Does using 8 or 16bit variables save up RAM?

[WS2812B]

It may be a stupid question:

I know that on 8bit AVRs RAM can be saved up by using uint8_t or similar variables if the value wont exceed the range.

My question is if using 8bit or 16bit variables will save up RAM on a Teensy 3.6 board. I am asking this because the OctoWS2811 library uses an IntArray to store 24bit RGBValues.

 

[Theremingenieur]

It's often a trade-off between RAM usage and speed, since 32bit aligned memory reads are faster. But in that special case, if I remember well, the 24 bit RGB data is packed to not to waste 8 bits.

Edit: You got already the answer, thus why do you re-ask? Why Int instead of 3 bytes for RGB?

If you need deeper understanding of the memory organisation in modern ARM Cortex M4 MCUs, you'd study the reference manual. Or, in a more empiric way, just write some test code with your different variable formats, compile it with the different optimization options and look at the verbose output of the compiler which will tell you how much RAM and flash memory are used.

 

[WS2812B]

I got the answer why it uses 32bit sections but I also asked the above question and got no answer. That's why I 're-ask'. Thank you.

 

[MichaelMeissner]

If you declare something with an explicit length (uint8_t, uint16_t, etc.) it will take that many bytes in memory (i.e uint8_t will take 1 byte, uint16_t will take 2 bytes, etc.). Note, anything larger than 1 byte may be subject to padding, depending on the underlying architecture, and the ABI (application binary interface) that the compiler uses. Some processors will generate an exception if you use a 2/4/8 byte memory instruction and the address is not aligned properly. Other processors will execute the load/store more slowly if the address is unaligned. You can even get systems that some memory accesses can deal with unaligned data, and some can't (typically this would be uncached memory). IIRC, on the Teensy 3.2, there are logically two banks of memory, and unaligned accesses work everywhere except when the access crosses that boundary, but you only see this if you are explicitly converting char * pointers into int *.

For example, consider this example structure:

struct foo {
    uint8_t a;
    uint16_t b;
    uint8_t c;
    uint16_t d;
};

On many systems, there would be a 1 byte hole between the fields a' and 'b' and a 3 byte hole between 'c' and 'd'.

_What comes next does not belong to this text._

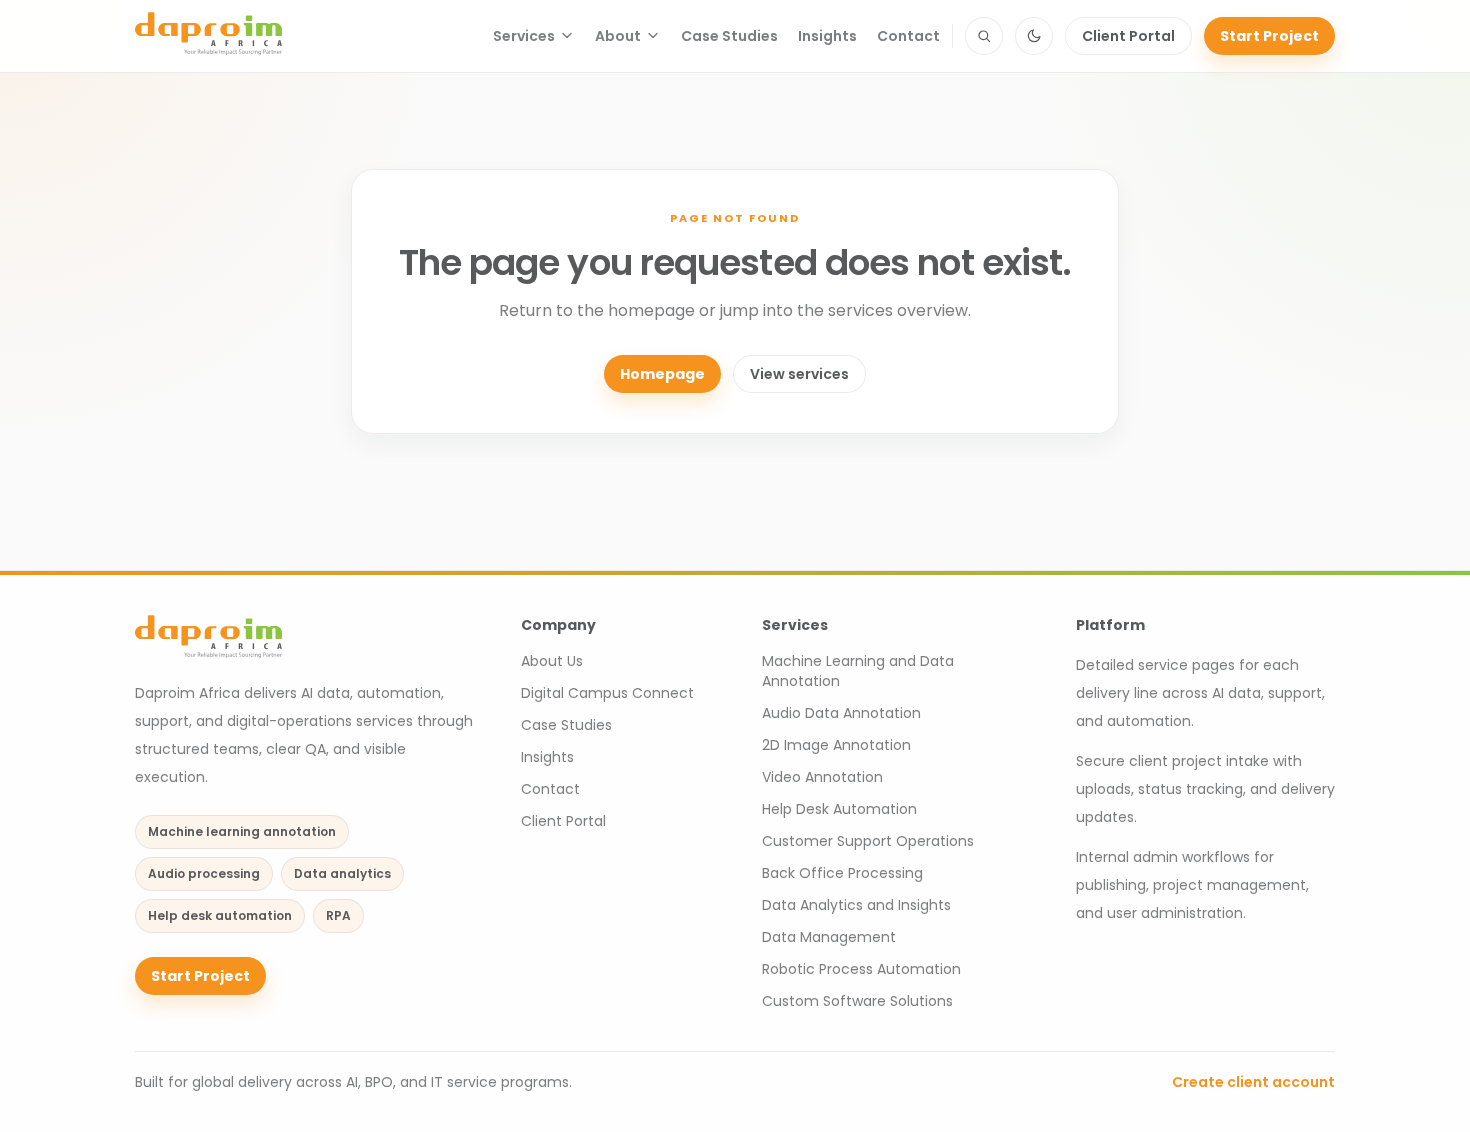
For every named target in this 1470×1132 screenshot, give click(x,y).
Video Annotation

The ISO C/C++ standards demand that the compiler behave as if the types smaller than int be converted to int or unsigned int before doing arithmetic/logical operations on it. Some processors have 8/16/32/64-bit arithmetic operations, some only have 1 or 2 sets and the other sizes must be done by multiple instruction sequences. Typically processors will have memory operations that take a 1, 2, or 4 byte item and load it into a 32-bit or 64-bit register to do arithmetic/logical operations. It is rare for a processor to provide 3, 5, 6, or 7 byte memory operations (except for special string handling instructions).

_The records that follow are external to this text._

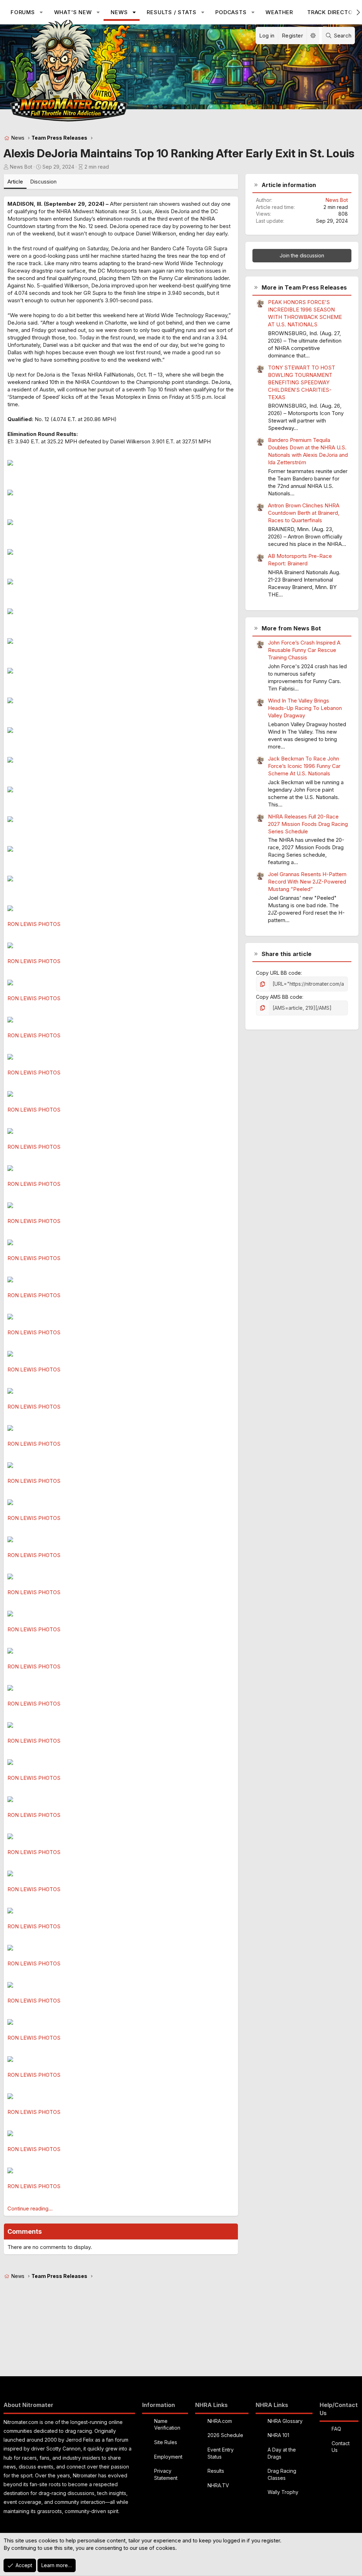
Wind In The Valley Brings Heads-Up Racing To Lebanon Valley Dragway (305, 708)
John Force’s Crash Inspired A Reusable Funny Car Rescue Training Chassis (304, 650)
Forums (23, 12)
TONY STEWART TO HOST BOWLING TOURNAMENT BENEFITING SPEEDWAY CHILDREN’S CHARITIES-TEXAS (301, 382)
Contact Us (341, 2446)
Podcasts (230, 12)
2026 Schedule (225, 2435)
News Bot (21, 167)
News (119, 12)
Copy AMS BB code (279, 997)
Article (15, 181)
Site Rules (165, 2442)
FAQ (336, 2429)
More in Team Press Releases (304, 287)
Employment (168, 2457)
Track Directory (333, 12)
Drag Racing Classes (282, 2474)
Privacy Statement (165, 2474)
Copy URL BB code (278, 973)
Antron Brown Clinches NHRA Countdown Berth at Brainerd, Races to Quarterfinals (303, 513)
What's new (73, 12)
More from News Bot (291, 628)
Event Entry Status (221, 2453)
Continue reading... (30, 2208)
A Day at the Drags (282, 2453)
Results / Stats (171, 12)
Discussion (43, 181)
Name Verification (167, 2424)
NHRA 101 (278, 2435)
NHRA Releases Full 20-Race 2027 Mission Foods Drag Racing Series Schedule (308, 824)
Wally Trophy (283, 2492)
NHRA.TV (218, 2485)
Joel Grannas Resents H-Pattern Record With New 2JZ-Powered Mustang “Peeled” (307, 881)
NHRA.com (220, 2421)
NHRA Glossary (285, 2421)
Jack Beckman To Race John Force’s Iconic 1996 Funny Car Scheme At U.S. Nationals (304, 766)
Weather (279, 12)
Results (216, 2471)
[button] (41, 12)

Thus if you declare something to be uint8_t, it can save memory if you have a large array. When it is being processed in the registers, it is likely to be done in a 32-bit register (on the Teensy) using instructions that take 32-bit inputs and produce 32-bit outputs. It is then converted back to 8-bit when you store it to memory. If the value is used in another calculation before storing it to memory, the compiler may need to do a conversion from 32-bits down to 8-bits.

This storage to memory (or an in-register conversion) will eliminate the upper bits. So if you have an uint8_t value that has 255 in it, and you add 1 to the value, it will be 0 instead of 256, if you read the value.

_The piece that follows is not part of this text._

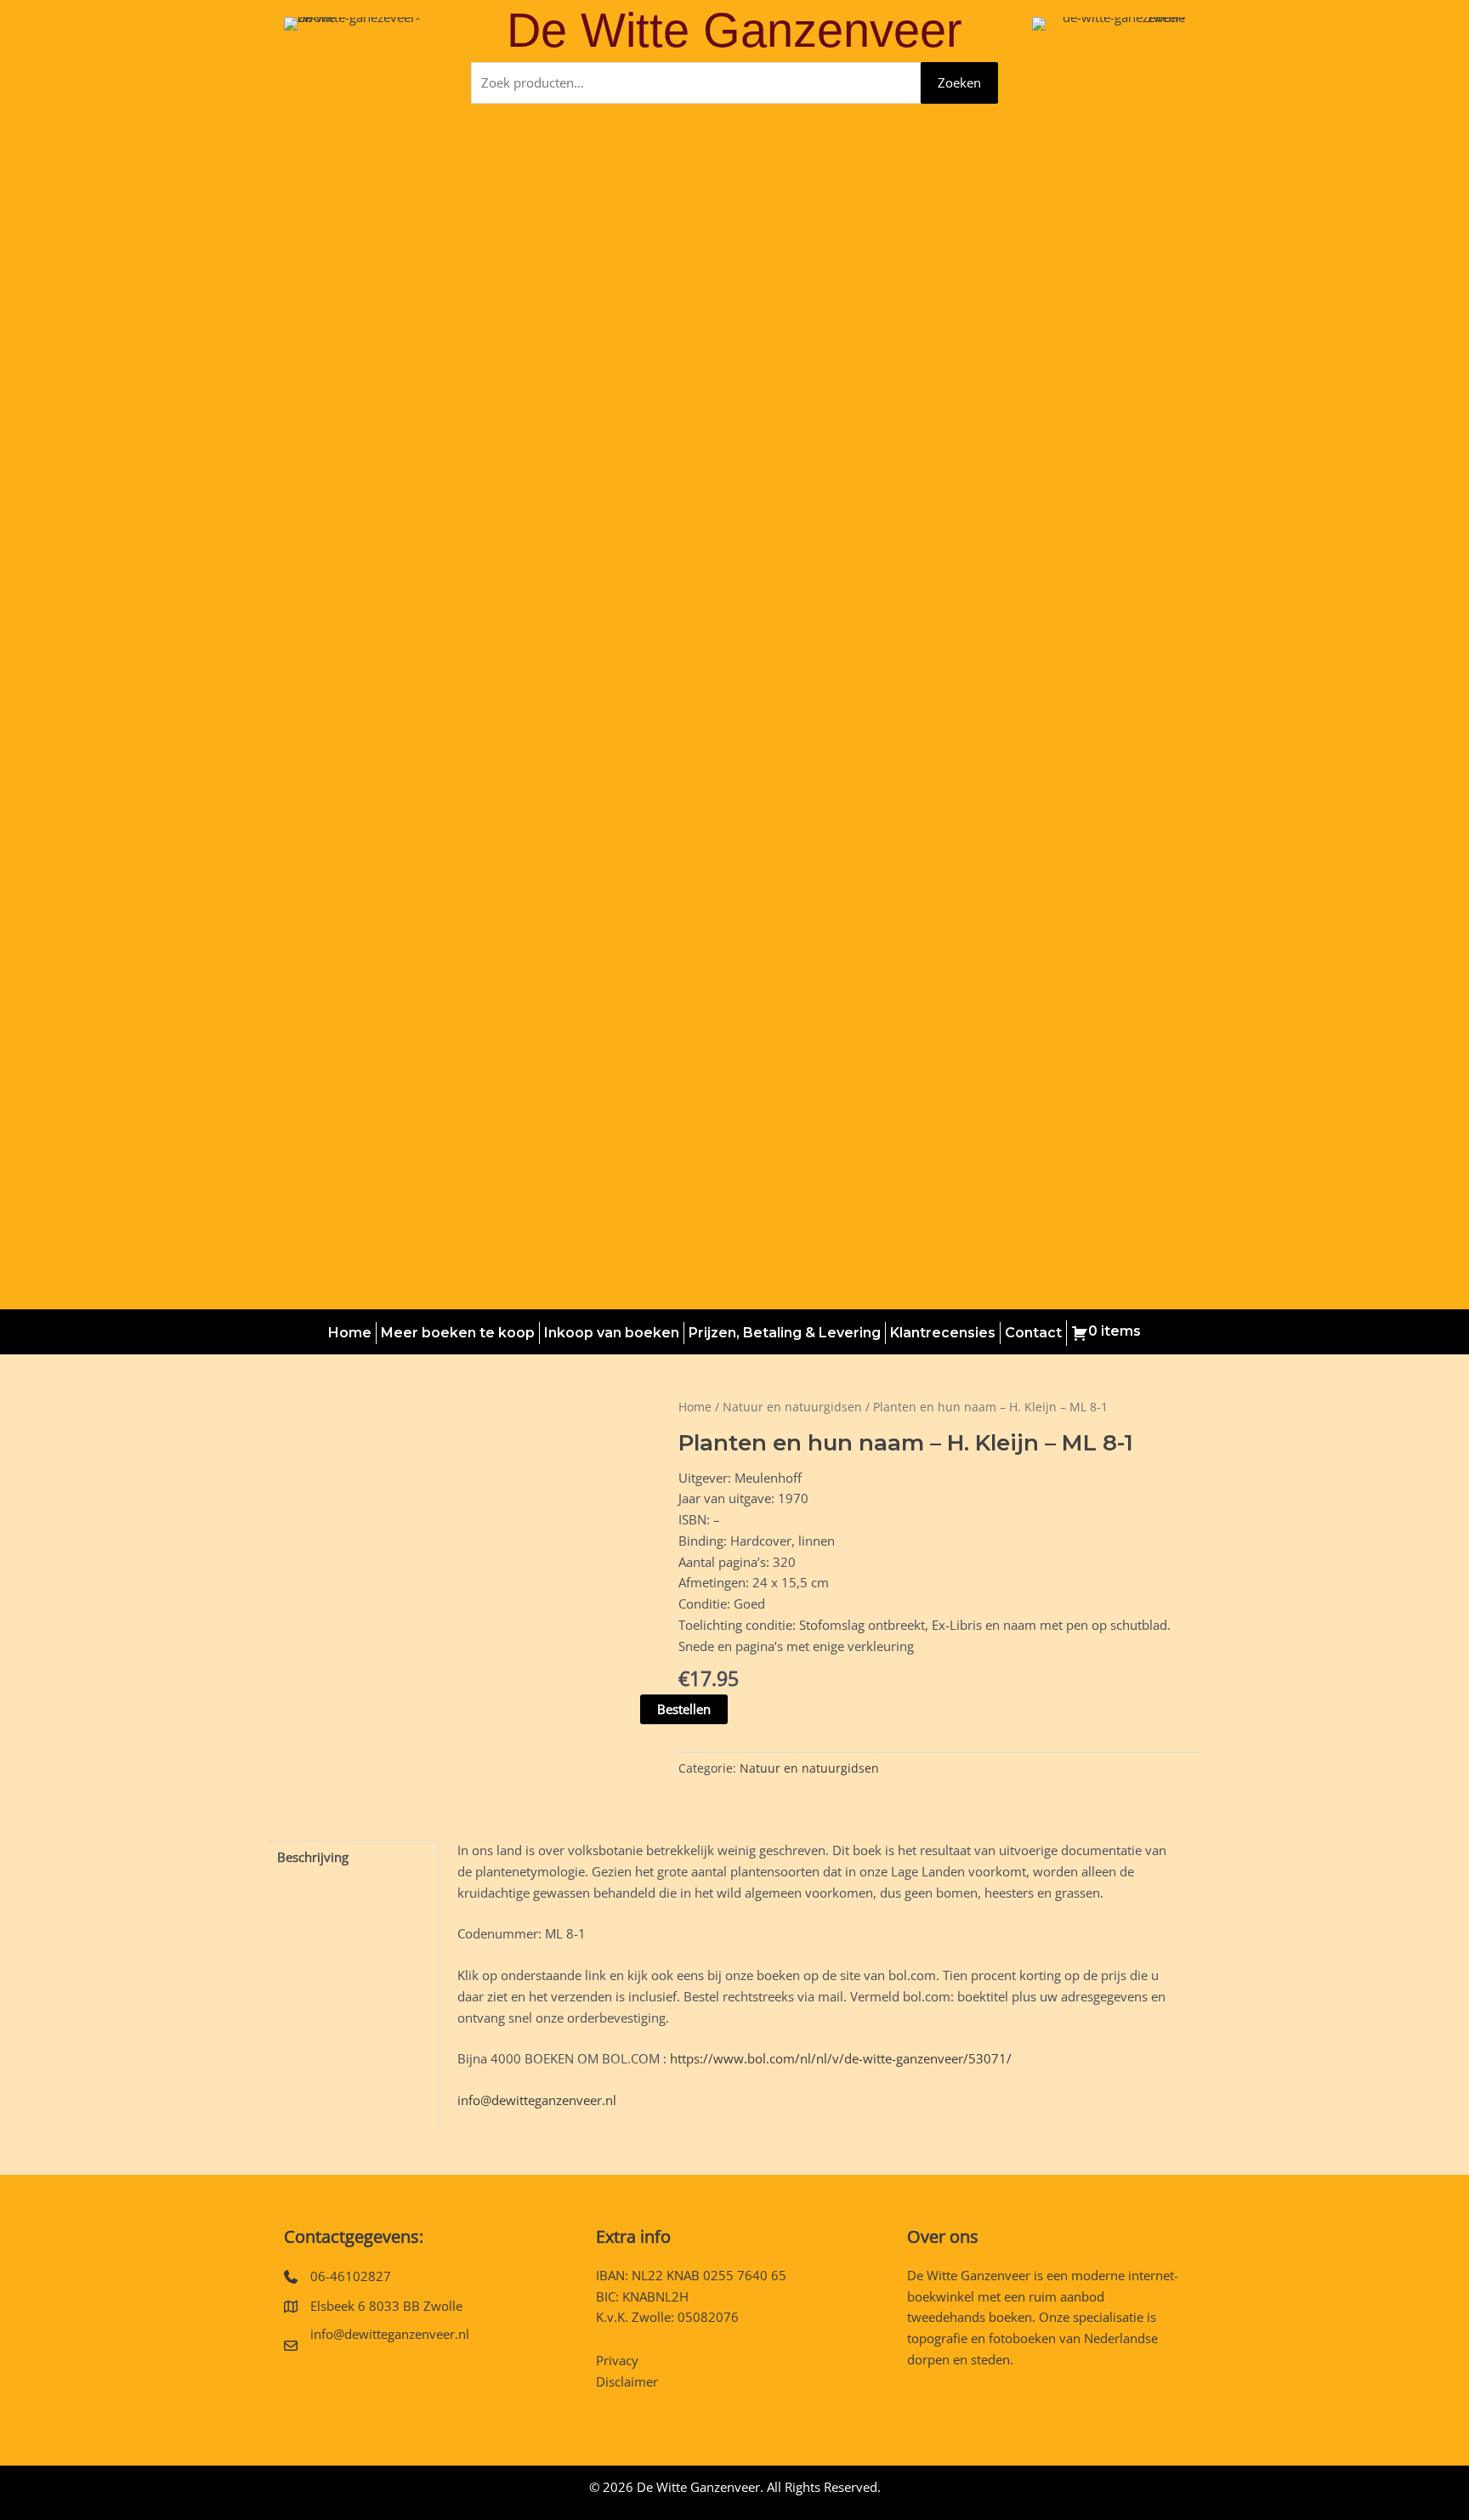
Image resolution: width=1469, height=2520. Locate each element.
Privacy (617, 2360)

For example, consider this case:

    uint8_t a = 250;
    // ...
    if (a + 10 > 251) {
        println "yes";
    else {
        println "no";
    }

This will print "yest" because the a is logically converted to int and 250 + 10 is 260, which is valid.

But if you wrote:

    uint8_t a = 250;
    // ...
    a += 10;
    // ...
    if (a > 251) {
        println "yes";
    else {
        println "no";
    }

It would print "no" because storing the value back into a truncates the value.

 

[WS2812B]

Thank you.

 

[PaulStoffregen]

Every time you compile with Arduino, you should see a message like this:

Global variables use 12528 bytes (4%) of dynamic memory, leaving 249616 bytes for local variables.

If you are unsure about memory usage, you can try adding variables to your program and watch this number.

You should be aware of the padding issues MichaelMeissner mentioned. Sometimes the padding gives unexpected results, possibly allocating your variable in space that was previously "wasted" for padding, sometimes add the space for the new variable plus padded. Also you should know the compiler is very good about knowing if you never actually use the variable and not allocating it at all, such as cases where it is always a known value.

Also you should know local variables are allocated on a dynamically changing stack, so Arduino can only show you the usage for your global variables. Most Arduino code and libraries are designed to allocate larger data, like the OctoWS2811 buffers, as global variables.

But the point is Arduino gives you the actual memory usage info every time you compile. You can observe this info to get answers specific to your actual program.